Wem gehört die Mauer am Lenne-Dreieck? An dieser Stelle wurde im November '86 ein Kreuzberger durch eine kleine Tür in den Osten gezerrt und zu ein paar Jahren Gefängnis verknackt, weil er einen weißen Strich auf die Betonplatten gemalt hatte. Die Mauer ist eben kein Kunstobjekt, sondern ein Hindernis bei der Begegnung zwischen Ost und West. Und während die West-Berliner Polizei erstmals den vielbeschworenen freien Zugang nach Ost-Berlin mit Absperrgittern und Küppeln unterband, wurde vergessen, wer die „neuen Freunde“ in den grauen Uniformen sind.

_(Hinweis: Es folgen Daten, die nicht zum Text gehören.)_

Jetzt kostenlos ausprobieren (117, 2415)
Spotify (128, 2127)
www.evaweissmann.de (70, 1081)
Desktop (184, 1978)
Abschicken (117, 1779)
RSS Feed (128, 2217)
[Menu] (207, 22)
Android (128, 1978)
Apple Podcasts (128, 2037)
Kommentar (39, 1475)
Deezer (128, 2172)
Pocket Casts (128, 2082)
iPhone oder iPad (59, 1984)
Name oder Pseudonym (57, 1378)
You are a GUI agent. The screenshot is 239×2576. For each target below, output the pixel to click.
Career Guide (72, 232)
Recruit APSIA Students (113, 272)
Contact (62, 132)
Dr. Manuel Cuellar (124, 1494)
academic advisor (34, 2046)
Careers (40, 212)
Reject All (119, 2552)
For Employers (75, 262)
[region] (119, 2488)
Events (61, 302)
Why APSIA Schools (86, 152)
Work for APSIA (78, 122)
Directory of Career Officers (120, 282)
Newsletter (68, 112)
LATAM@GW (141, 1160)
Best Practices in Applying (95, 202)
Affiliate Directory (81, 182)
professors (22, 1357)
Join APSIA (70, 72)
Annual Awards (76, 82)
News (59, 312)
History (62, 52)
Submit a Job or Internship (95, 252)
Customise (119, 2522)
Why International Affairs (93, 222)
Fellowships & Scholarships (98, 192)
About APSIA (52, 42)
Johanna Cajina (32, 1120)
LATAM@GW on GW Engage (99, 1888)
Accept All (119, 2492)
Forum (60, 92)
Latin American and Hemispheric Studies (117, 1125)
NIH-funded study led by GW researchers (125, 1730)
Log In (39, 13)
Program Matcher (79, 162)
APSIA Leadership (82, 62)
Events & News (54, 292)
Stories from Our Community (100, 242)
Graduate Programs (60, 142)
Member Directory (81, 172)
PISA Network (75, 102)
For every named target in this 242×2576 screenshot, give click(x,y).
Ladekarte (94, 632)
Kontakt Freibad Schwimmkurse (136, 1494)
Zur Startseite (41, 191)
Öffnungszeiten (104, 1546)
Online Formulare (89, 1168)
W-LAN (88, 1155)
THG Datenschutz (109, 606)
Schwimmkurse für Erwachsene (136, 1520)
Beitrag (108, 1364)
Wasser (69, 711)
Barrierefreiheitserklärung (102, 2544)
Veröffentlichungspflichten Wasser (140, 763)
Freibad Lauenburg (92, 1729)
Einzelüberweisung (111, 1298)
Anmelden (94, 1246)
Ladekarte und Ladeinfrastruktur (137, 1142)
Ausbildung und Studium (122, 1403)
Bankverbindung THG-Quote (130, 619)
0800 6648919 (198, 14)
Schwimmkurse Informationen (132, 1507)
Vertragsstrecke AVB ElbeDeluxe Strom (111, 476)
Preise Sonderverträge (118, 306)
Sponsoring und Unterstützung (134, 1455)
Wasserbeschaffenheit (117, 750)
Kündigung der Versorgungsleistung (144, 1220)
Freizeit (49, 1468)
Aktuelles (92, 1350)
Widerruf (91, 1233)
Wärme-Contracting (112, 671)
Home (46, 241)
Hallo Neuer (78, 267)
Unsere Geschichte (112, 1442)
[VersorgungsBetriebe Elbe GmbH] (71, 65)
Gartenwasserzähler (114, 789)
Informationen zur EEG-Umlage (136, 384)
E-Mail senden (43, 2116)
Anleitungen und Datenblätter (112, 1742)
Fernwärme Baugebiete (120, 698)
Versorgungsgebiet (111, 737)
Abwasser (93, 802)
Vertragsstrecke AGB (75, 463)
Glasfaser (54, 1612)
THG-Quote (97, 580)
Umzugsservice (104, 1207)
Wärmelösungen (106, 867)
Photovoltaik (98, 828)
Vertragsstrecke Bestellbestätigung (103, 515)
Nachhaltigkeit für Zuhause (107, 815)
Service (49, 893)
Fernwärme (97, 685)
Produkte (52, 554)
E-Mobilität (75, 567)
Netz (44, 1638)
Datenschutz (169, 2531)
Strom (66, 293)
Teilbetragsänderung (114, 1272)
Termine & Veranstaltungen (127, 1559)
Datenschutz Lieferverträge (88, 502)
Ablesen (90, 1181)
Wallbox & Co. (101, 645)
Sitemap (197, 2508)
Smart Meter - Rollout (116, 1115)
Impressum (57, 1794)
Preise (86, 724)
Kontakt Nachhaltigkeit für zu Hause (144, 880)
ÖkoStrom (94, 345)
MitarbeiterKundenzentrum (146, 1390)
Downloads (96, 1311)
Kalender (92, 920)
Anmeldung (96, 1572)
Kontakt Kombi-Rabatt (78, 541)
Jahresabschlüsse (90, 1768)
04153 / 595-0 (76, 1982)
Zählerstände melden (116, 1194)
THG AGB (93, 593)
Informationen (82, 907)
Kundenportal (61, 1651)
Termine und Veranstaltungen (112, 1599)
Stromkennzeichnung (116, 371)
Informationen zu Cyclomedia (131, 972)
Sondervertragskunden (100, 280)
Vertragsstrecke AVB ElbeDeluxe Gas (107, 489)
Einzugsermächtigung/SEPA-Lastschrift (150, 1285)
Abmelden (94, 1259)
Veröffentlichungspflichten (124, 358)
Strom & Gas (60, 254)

Die „neuen Freunde“ haben einen Diensteid geschworen, von der Schußwaffe „Gebrauch zu machen“, wenn sich jemand unerlaubt auf den Weg begibt, von Ost nach West. Und so wären sie auch vielleicht bereit, diejenigen zu töten, die aus Richtung Osten zum Kubat-Dreieck ziehen würden, um für Umweltschutz einzutreten und neue Lebensformen zu entwickeln. Die Männer vom Todesstreifen, sie werden plötzlich zum Partner, dessen hilfreichen Armen man sich anvertraut. Allein die Angst vor den freiheitlich -demokratischen Wasserwerfern und Tränengasgranaten kann es nicht gewesen sein. Denn durch den Frühstücksraum der DDR -Grenztruppen schallte es von vielen der dort verköstigten Kubat-Leute dankend „Hoch die internationale Solidarität“.

Roland Jahn

Der Autor ist ehemaliger DDR-Bürger. Er wurde 1983 gegen seinen Willen zwangsweise ausgebürgert.